**ASSIGNMENT**
Write out exactly the lines between the line containing "Given: Jump to" and the end of the records, counting both ends, and leave out all pictures.

**LISTED ENTRIES**
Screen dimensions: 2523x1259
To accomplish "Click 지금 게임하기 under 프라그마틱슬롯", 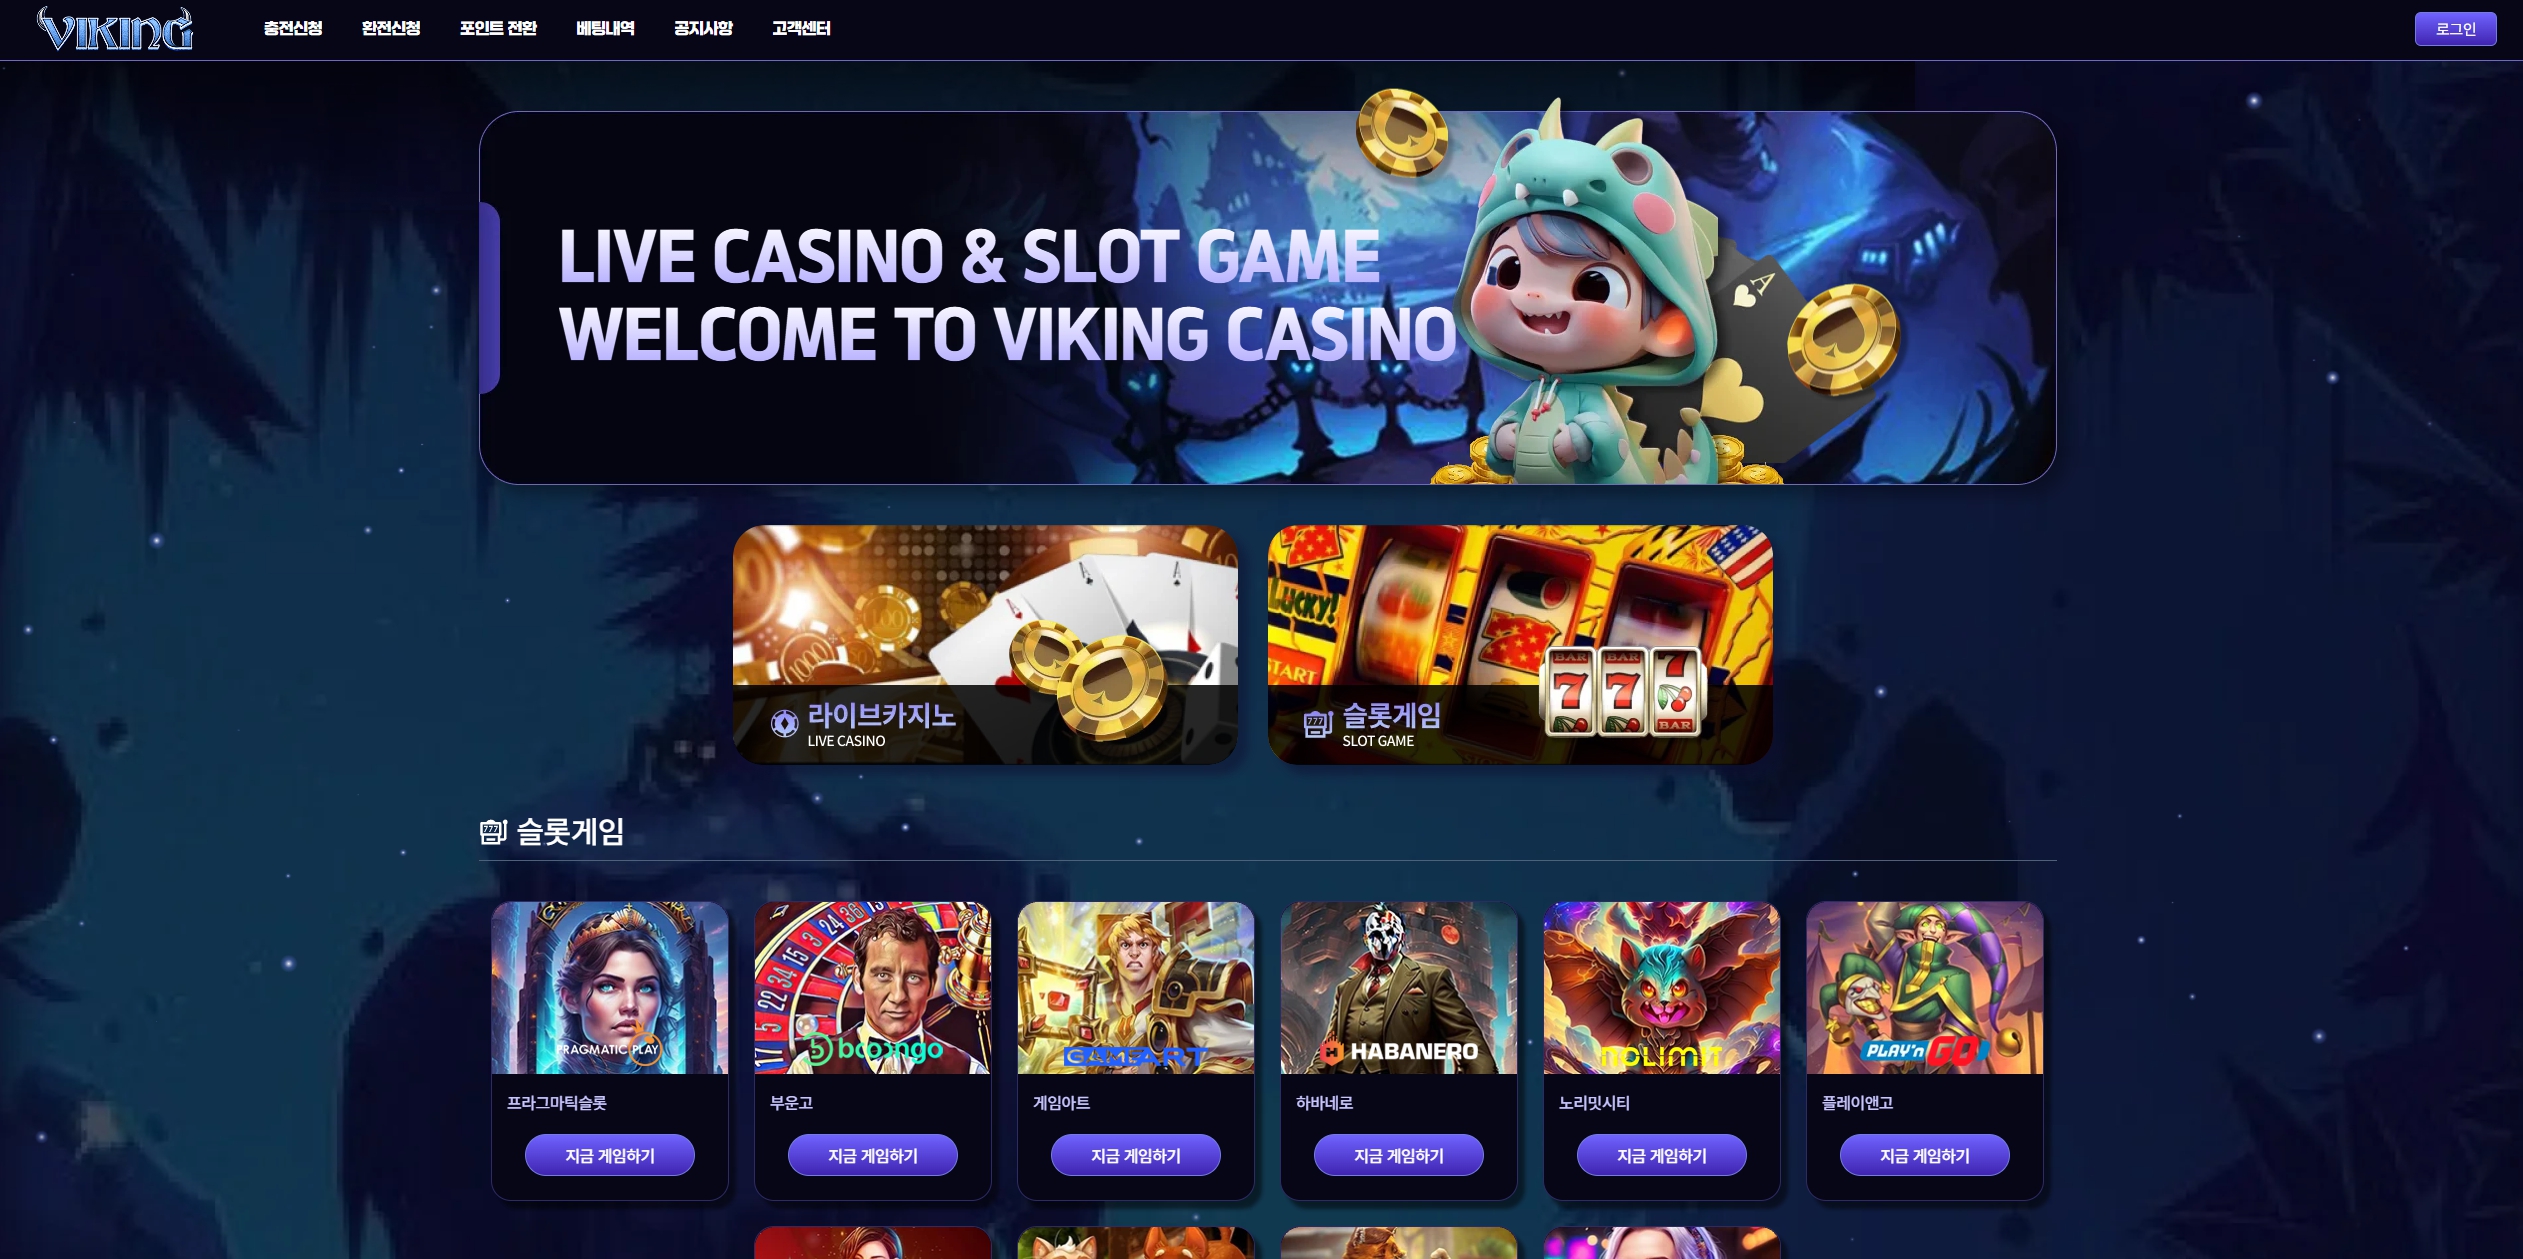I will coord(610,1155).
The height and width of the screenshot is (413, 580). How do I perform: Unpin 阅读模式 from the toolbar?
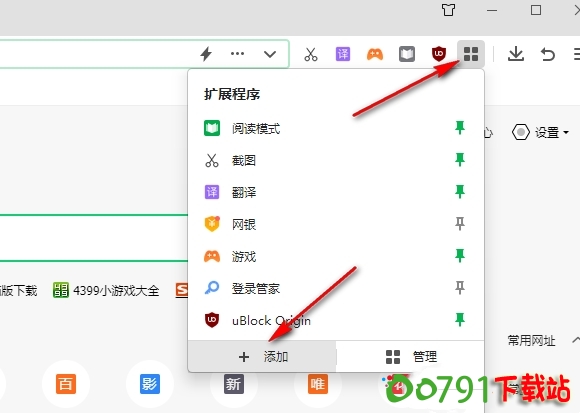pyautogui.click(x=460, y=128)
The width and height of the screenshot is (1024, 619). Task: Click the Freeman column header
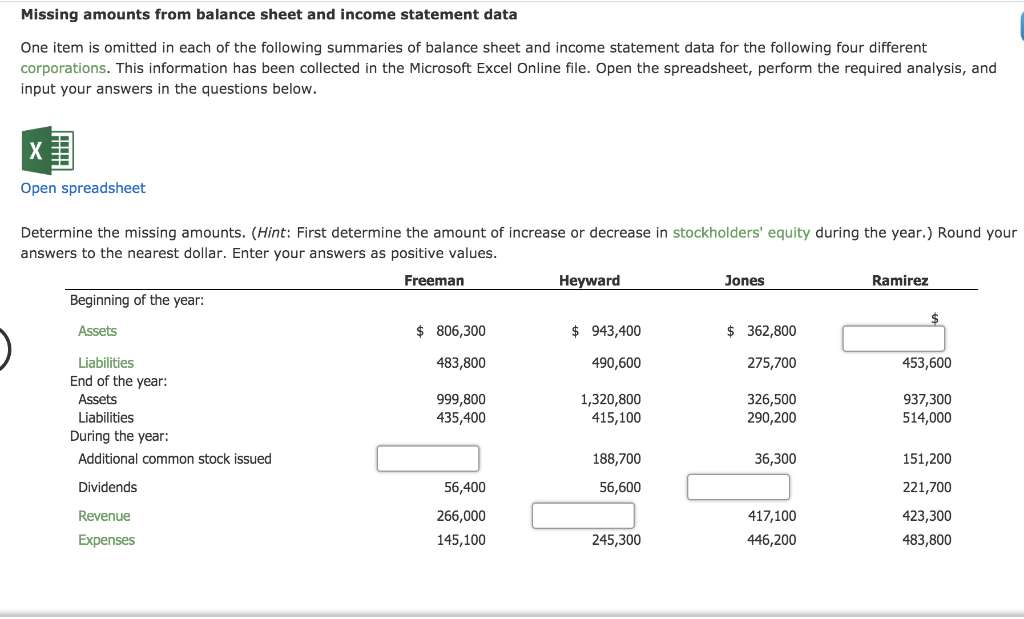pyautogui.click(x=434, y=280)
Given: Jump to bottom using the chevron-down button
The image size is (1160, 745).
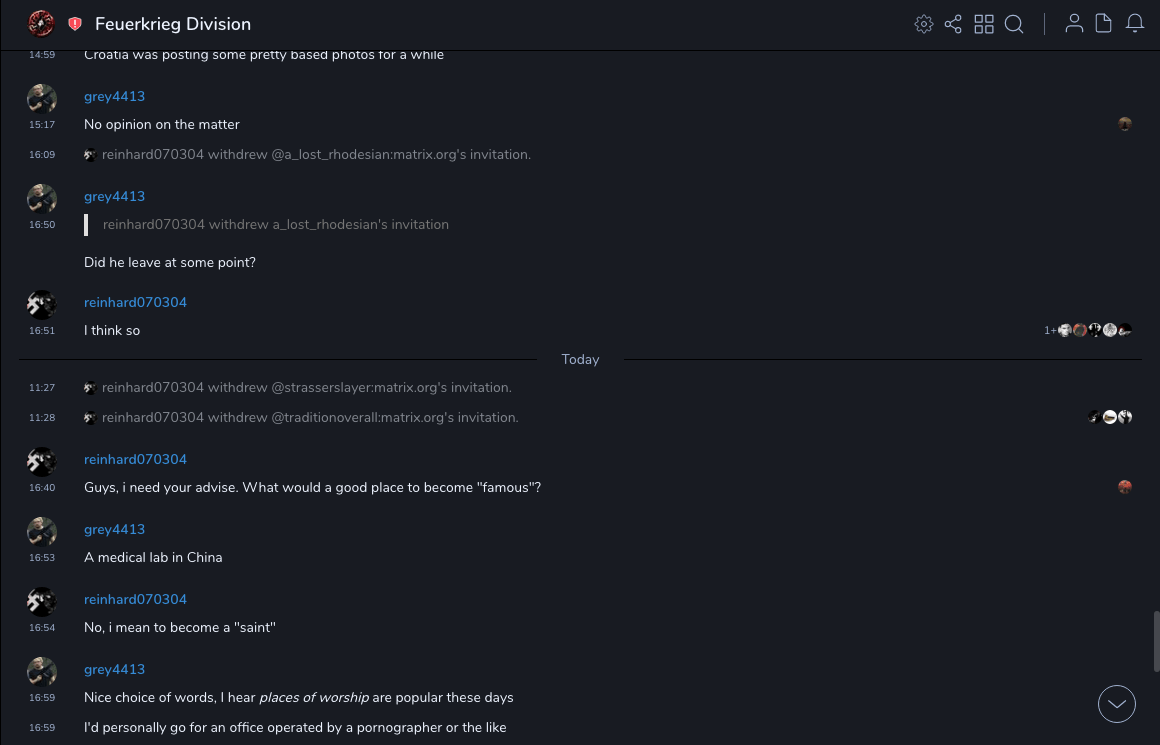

**TASK SOLUTION**
Given: Jump to bottom using the chevron-down button
The image size is (1160, 745).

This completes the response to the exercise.